Eu estava olhando a página de venda da nova edição de Moby Dick e descobri na sinopse oferecida pelo Submarino um fato curioso quanto ao texto original e à tradução:
Um dos principais diferenciais desta nova tradução de Moby Dick, que segue o texto estabelecido pela edição crítica e anotada da Northwestern-Newberry, é o fato de optar por uma fidelidade quase obstinada às opções do estilo do autor, com tudo o que ele tem de difícil, rebuscado e heterogêneo. Para começar: a baleia, em inglês, é masculina – portanto não existe “a Moby Dick” e sim, “o Moby Dick” (ao passo que o navio baleeiro, Pequod, é feminino).
Ou seja, o que pensávamos ser masculino era feminino e vice-versa.
E mais:
A designer Luciana Facchini tomou o partido da limpeza: eliminando as ilustrações que tradicionalmente conduziam a leitura desta obra como um livro de aventuras infanto-juvenil, revela-se pela primeira vez ao leitor brasileiro toda a profundidade e a beleza poética do texto de Moby Dick.

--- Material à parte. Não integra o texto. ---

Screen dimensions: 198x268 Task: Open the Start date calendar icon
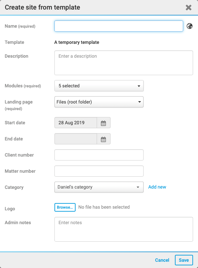[104, 123]
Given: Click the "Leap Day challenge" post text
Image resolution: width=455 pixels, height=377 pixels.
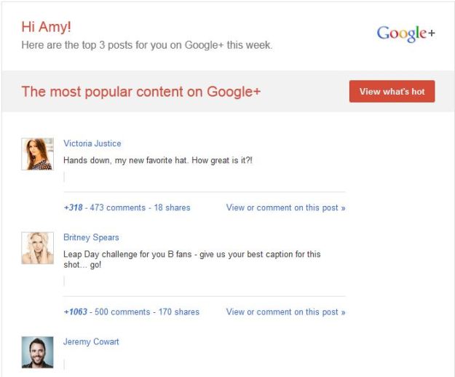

Já no Sumário esta edição vem com novidades: um mapa-múndi com toda a viagem do Pequod propicia uma “leitura visual” da trajetória do romance, bem como uma compreensão nova da obra: cerca de 60% de Moby Dick são divagações filosóficas, considerações técnicas, zoológicas e históricas – ou seja, os capítulos propriamente dedicados à narração da caçada do cachalote ocupam menos da metade do livro (a metade mais conhecida do público geral).
Eu já tinha falado aqui certa ocasião do cuidado que há nas edições da Cosac Naify. No caso, tratava-se de outra obra de Melville, Bartleby, o Escrivão.